Герой летописном повествовании: “Повесть временных лет”. Оказывается, что из хронособытийных “кирпичей” летописец сумел сложить сюжет, провести через этот сюжет идею о наказании за гордыню, при этом идея эта нигде прямо не высказана, не декларирована – она проведена средствами собственно художественными с использованием деталей, жестов, реплик и, что особенно важно, с опорой на христианскую позицию, присутствующую здесь имплицитно.
Обычно говорят об “однолинейности” изображения человека в летописи, о “черной и белой” краске в палитре летописца, о том, что летописный герой – либо “святой”, либо “злодей” и одновременно быть “добрым” и “злым” не может, и т. д.3 . Мы не располагаем свидетельствами восприятия персонажей летописи древнерусскими читателями, но восприятие и оценка, например, образа княгини Ольги в работах современных исследователей вопиет против утверждений одномерности летописного человека. В одном исследовании можно прочитать, что в сценах с древлянами “княгиня Ольга показана исключительно жестокой и мстительной”,
а ее жестокости “противопоставлены мирные намерения древлян”, которые “пострадали за правое дело”.
В другой работе этот же текст характеризуется как “написанный в экспрессивном шекспировском духе”, в нем создан “панегирик мудрой правительнице языческой державы”, “автор любуется своей героиней, подчеркивает ее хитроумность, смелость… непреклонность и завершает свое сочинение назидательным описанием ее государственной мудрости”. Интересно, что эти полярные оценки принадлежат одному и тому же автору – академику Б. А. Рыбакову4 . Нетрудно показать, что в первом случае позиция исследователя объяснялась стремлением во что бы ни стало отыскать в летописи антиваряжские настроения, а во втором случае эта тема перестала быть актуальной, и Б. А. Рыбаков сумел взглянуть на текст непредвзято. Важно другое. В русской летописи (а прежде в фольклоре X века) был создан сюжет, обладающий амбивалентной художественной природой; самая возможность такого разброса мнений и оценок у одного и того же читателя заложена в характере сюжета и образа русской княгини, сохраненных для нас летописью.
Восхищение хитростью Ольги не может до конца преодолеть сочувствия к простакам древлянам, симпатичным в своей откровенности и уверенным в своей правоте.

# [ИСХОДНЫЕ ДАННЫЕ]
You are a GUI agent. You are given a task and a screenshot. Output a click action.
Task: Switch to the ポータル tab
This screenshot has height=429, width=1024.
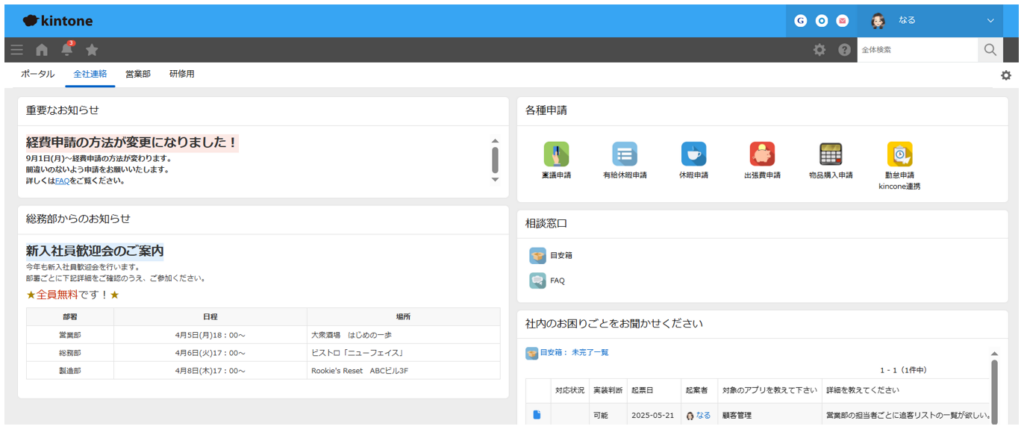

# [ЗАДАНИЯ ДЛЯ ВЫПОЛНЕНИЯ]
1. Кому, согласно фрагменту, принадлежат обе полярные оценки образа княгини Ольги?
2. Перечислите всё, с использованием чего, согласно фрагменту, летописец провел идею о наказании за гордыню.
Строки не имеют никакого отношения к фрагменту текста.

# [ОТВЕТЫ]
1. Академику Б. А. Рыбакову.

2. Детали, жесты, реплики.